First stop – as always – is Susan Paradis’ amazing site. Always loads of fun games, composition activities and pieces. Especially for pre-readers! Straight away I found an adorable game she calls Save the Turkey. It’s been designed for the US holiday Thanksgiving, but since we don’t have Thanksgiving in the UK then we have no problem playing it in February!!
The set comes with a Turkey card, two “Skip a Turn” cards and seven keyboards, each with a different key highlighted. You can download, print and cut out the cards here.
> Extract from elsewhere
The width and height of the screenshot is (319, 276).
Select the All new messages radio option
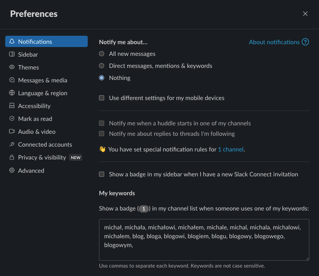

Firstly, we got rid of the skip a turn cards, they didn’t go down well at all with Matthew!! Secondly we put the Turkey at the bottom of the pile (actually Matthew “looked after” the Turkey – he has been a bit poorly this week!!). We made a pile with the rest of the cards and left them face down.
My Rules: Each player took it in turns to take a card from the top of the pile. Each player had different tasks to do with their cards. Matthew just had to find the key on the piano and play it. Adam had to name the pitch, draw it on the stave on my whiteboard (you could use manuscript paper), then find the key on the piano.
As the game progressed I was able to stretch each of the boys. For Matthew he started naming the pitch if it was C, D or E. Then we talked about “counting” up the alphabet to get F and G. A and B were a stretch but at least the concept has been introduced to him. Matthew also “helped” me when it was my turn! For Adam he was tasked to draw the note on the whiteboard, but in more than one octave. When he played it on the piano he had to match the octave to the ones he had drawn. If your child or student isn’t very confident with writing yet, you could find a piece they’ve been playing and ask them to find the note on the page.
I did think one set would be a very short game so I printed two copies – however, in retrospect I think a couple of short games with a number of winners would have been better. We managed to play for 30 minutes though, which I was really pleased with.